How to budget for next year’s health care costs
We know budgeting isn’t the most exciting activity. But taking time to crunch the numbers once a year puts you in the driver’s seat of your health care spending and has the potential to translate to major savings.
“With the rising cost of care, understanding your potential out-of-pocket cost is important,” says Carolyn McClanahan, M.D., CFP, a physician and certified financial planner with Life Planning Partners in Jacksonville, Florida. It can help you avoid sticker shock and ensure you have the funds to get the care you need, she adds. So find some time, grab a pen and paper, and follow these steps to take a look at the year ahead. Your first step is to get a sense of your estimated annual expenses. What you’ve spent in previous years can guide you, says Melanie Teslik, M.S., RN, BC-ADM, CDE, a diabetes nurse educator at NYU Winthrop Hospital in Mineola, New York.
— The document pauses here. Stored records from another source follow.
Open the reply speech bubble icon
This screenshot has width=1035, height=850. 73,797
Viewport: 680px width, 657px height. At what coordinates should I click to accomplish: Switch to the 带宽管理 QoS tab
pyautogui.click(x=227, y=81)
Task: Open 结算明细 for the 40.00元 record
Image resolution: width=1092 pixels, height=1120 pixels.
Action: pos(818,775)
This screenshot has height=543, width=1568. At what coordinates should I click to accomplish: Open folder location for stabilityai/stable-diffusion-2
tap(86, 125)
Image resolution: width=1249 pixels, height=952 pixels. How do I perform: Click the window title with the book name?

Gather your past year’s worth of statements from your insurance company, bank, and credit cards. Look at your insurance plan to see if you met your deductible. Then total the following categories to get an estimate of your yearly spending.
1. INSURANCE COSTS
Multiply your monthly premium (the amount you pay each month to have insurance) by 12 to get your yearly cost. Add to that your deductible (the amount you must meet before your plan kicks in). Also note your out-of-pocket maximum (the most you’ll have to spend each year) as well as your copayments (set amounts you pay per medical visit) or coinsurance (your share of a bill).
2. DOCTOR’S VISITS
Tally them—say, four to your family doctor or endocrinologist, one to the ophthalmologist, one to a nephrologist or cardiologist. Estimate the cost based on your deductible and, after you’ve spent that amount, your copayment or coinsurance for each visit.
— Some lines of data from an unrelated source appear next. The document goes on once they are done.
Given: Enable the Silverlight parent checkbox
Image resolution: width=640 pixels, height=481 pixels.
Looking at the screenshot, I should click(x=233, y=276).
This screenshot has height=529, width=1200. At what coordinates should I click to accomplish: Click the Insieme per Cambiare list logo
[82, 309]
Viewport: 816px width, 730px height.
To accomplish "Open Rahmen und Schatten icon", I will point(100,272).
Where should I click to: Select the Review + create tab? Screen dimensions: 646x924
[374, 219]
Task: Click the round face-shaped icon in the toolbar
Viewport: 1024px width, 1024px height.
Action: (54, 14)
3. PRESCRIPTION & OVERTHE-COUNTER DRUGS
Ask your pharmacist for a printout of your medication expenses from the past two or three years to get a sense of which direction costs are headed, recommends
Diabetic Living advisor Marty Irons, RPh. Then look at what you expect to need this year. Be sure you understand what’s covered under your 2019 plan—doughnut holes and all—so you’re not blindsided by changes in coverage, adds Irons.
4. PLANNED PROCEDURES
If you’re scheduling any onetime procedures, such as cataract surgery, add in those costs. Call your doctor’s office or hospital to get an estimate.
This category includes your insulin pump, glucometer, and lancets. It also includes any other health supplies, such as shoe inserts, bandages, hearing aid batteries, and saline solution for contacts. Check your plan details to see what your insurance will cover—for example, your plan might only cover a limited number of blood sugar test strips, Teslik says. And check the list of eligible expenses for your FSA (flexible savings account) or health savings account (HSA) to make sure you factor in all costs. (Be aware: unspent FSA funds may be lost at the end of the year—so stock up by your deadline!) Once you’ve found your estimated yearly total, follow these steps to create a savings plan.
1. DIVIDE YOUR YEARLY TOTAL BY 12
This can give you a ballpark idea of what you will be spending (and should be saving for) each month. Note that you might spend more in some months (for instance, January through March, before you meet your deductible). Accounting for this can help you know when you’ll need cash on hand to cover these extra expenses.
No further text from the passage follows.